The spark between Jaime and Brienne has always been the moral conflict between their mutual intimacy and their divergent allegiances. It’s a classic romance narrative: she despised the Kingslayer’s dishonour but grew to love him after he defended her and revealed his inner torment. Meanwhile, Jaime came to see through Brienne’s defensive taciturnity to her immense capacity for tenderness. She allows Jaime to feel like the good man she staunchly believes him to be.

He seeks her out after the banquet, knowing how Tyrion’s drinking game had humiliated her. This was no pity fuck; Jaime had just located the desire in his complex mix of feelings for her. Brienne’s all in, while he hesitates: “I don’t want things ‘growing on me’,” he says; and later, “I’ve never slept with a knight before.”

He’s never slept with anyone but his sister before. His tragedy is that, unlike only child Brienne, he’s never been free to choose his own loyalties. Just two episodes ago he defiantly told Daenerys, “Everything I did, I did for my house and my family.” And his eyes glimmered with pain as he told Brienne he was returning to Cersei: “She’s hateful… and so am I.”

This isn’t callousness; it’s self-loathing. A lot of heat has been tooken about how Sansa Stark’s trauma has moulded her; but Tywin Lannister subjected Cersei, Jaime and Tyrion to a lifetime of emotional abuse. He disparaged them at every turn, forced them to compete for his approval, and groomed them to depend only on each other. (Reminder: Tywin and Joanna Lannister were cousins.)

(And as Bronn explains at the point of a crossbow, all noble houses begin with ambitious scoundrels.
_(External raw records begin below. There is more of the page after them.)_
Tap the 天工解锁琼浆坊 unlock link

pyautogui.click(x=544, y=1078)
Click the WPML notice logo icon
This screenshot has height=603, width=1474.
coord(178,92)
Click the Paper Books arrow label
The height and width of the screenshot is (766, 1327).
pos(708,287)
Jaime and Tyrion are blindsided by Bronn’s grim professionalism — the opposite of the jovial reunions in which this season has so far indulged. Both of them had felt Bronn to be their friend — but of course that was just their rich-boy complacency. Bronn’s always been all business.)

To me it’s tragic that despite all Cersei’s betrayals and atrocities, neither of her siblings can bring themselves to completely distrust and disavow her. Still, she could have had Tyrion killed where he stood outside the city gate, but she stayed her hand…

“How far along did you say you were again?”

There was plenty of fumbled communication in this episode. I wanted a reaction shot from Euron Greyjoy when Tyrion mentioned Cersei’s pregnancy. I wanted to see Arya’s and Sansa’s faces when Jon ‘Um, You Tell ’Em, Bran’ Snow confessed that he’s not, after all, their brother. I yearned to see poor, earless Ghost get even a pat from Jon in thanks for his service. But no.

I did rejoice at the kindness with which Arya kissed a dazed, newly legitimised Lord Gendry Baratheon goodbye. His marriage proposal echoed King Robert’s words to her dad Ned in the very first episode: “I have a son; you have a daughter. We’ll join our houses.” And her answer to Gendry echoed what she once told Ned.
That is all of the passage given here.